Der Teil „Digital Europe“ sollte ursprünglich nur 400 Millionen Euro erhalten, die von Horizon Europe umgeschichtet werden sollten.
Um die ursprüngliche Mittelzuweisung von 3,3 Milliarden Euro beizubehalten, hat die tschechische Präsidentschaft eine Erklärung des Rates vorgelegt, in der die Kommission aufgefordert wird, vor den Haushaltsberatungen der EU nach alternativen Lösungen zu suchen.
Krisenmanagement
Die Kommission und die EU-Länder wollen außerdem einen Frühwarnmechanismus einrichten und mögliche Engpässe im Krisenfall aufzeigen.

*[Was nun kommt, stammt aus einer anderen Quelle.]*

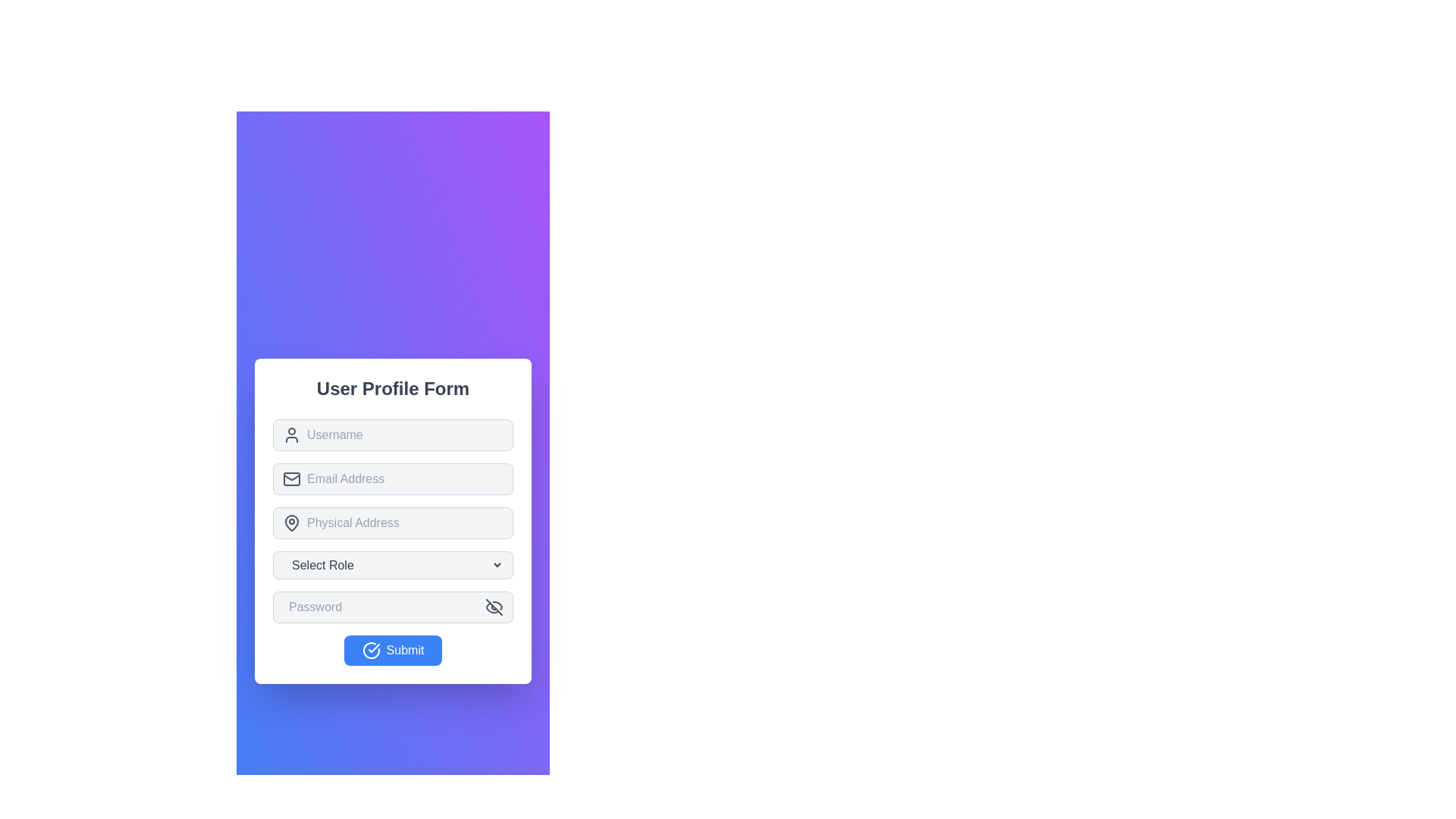  What do you see at coordinates (374, 648) in the screenshot?
I see `the success icon located adjacent to the 'Submit' button at the bottom of the form to indicate successful completion or verification of an action` at bounding box center [374, 648].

Im Krisenfall könnte die Kommission vorrangige Aufträge an Megafabriken für kritische Sektoren wie Verteidigung und Gesundheitswesen oder gemeinsame Beschaffungsaufträge nach dem Vorbild der COVID-19-Impfstoffe erteilen. Im Rat wurde ausführlich darüber diskutiert, ob der Automobilsektor als kritisch eingestuft werden sollte, aber schließlich wurde diese Idee fallen gelassen, da sie den Anwendungsbereich zu sehr ausgeweitet hätte.
Ein Krisenstadium könnte auf Antrag der Kommission mit qualifizierter Mehrheit im Rat aktiviert werden. In Krisenfällen könnte die EU-Exekutive auch obligatorische Informationsanfragen stellen, die von den Mitgliedstaaten so abgestimmt werden, dass sie Schutzmaßnahmen in Bezug auf Verhältnismäßigkeit und Sicherheitsinteressen beinhalten.
Die Nichteinhaltung der Informationspflichten und der Prioritätsanordnungen könnte zu erheblichen Geldstrafen führen, in den schwersten Fällen zu täglichen Geldstrafen in Höhe von bis zu 1,5 % des weltweiten Tagesumsatzes.
Bildung des Konsortiums
Um öffentliche Mittel zu erhalten, wurde mit dem Chips-Gesetz die Rechtsform der Europäischen Chip-Infrastruktur-Konsortien (ECIC) eingeführt.
Dieses Modell löste jedoch eine Kontroverse aus, da kleinere Mitgliedstaaten der Ansicht waren, dass diese Strukturen in der Regel größere Mitgliedstaaten begünstigen, die die Führung bei Projekten übernehmen, und den Nutzen eines neuen Instruments zusätzlich zu den traditionellen Forschungskonsortien infrage stellten.
Schließlich wurde das ECIC im Text beibehalten, ob es bis zum Ende der Verhandlungen überlebt ist allerdings ungewiss.
Kompetenzzentren
Der Text des Rates erweitert die Definition von Kompetenzzentren als Teil eines paneuropäischen Netzwerks, um sich auch auf Integrationstechnologien und Systemdesign zu konzentrieren. Die Forderung nach einem Kompetenzzentrum in jedem EU-Land wurde in letzter Minute wieder aufgenommen.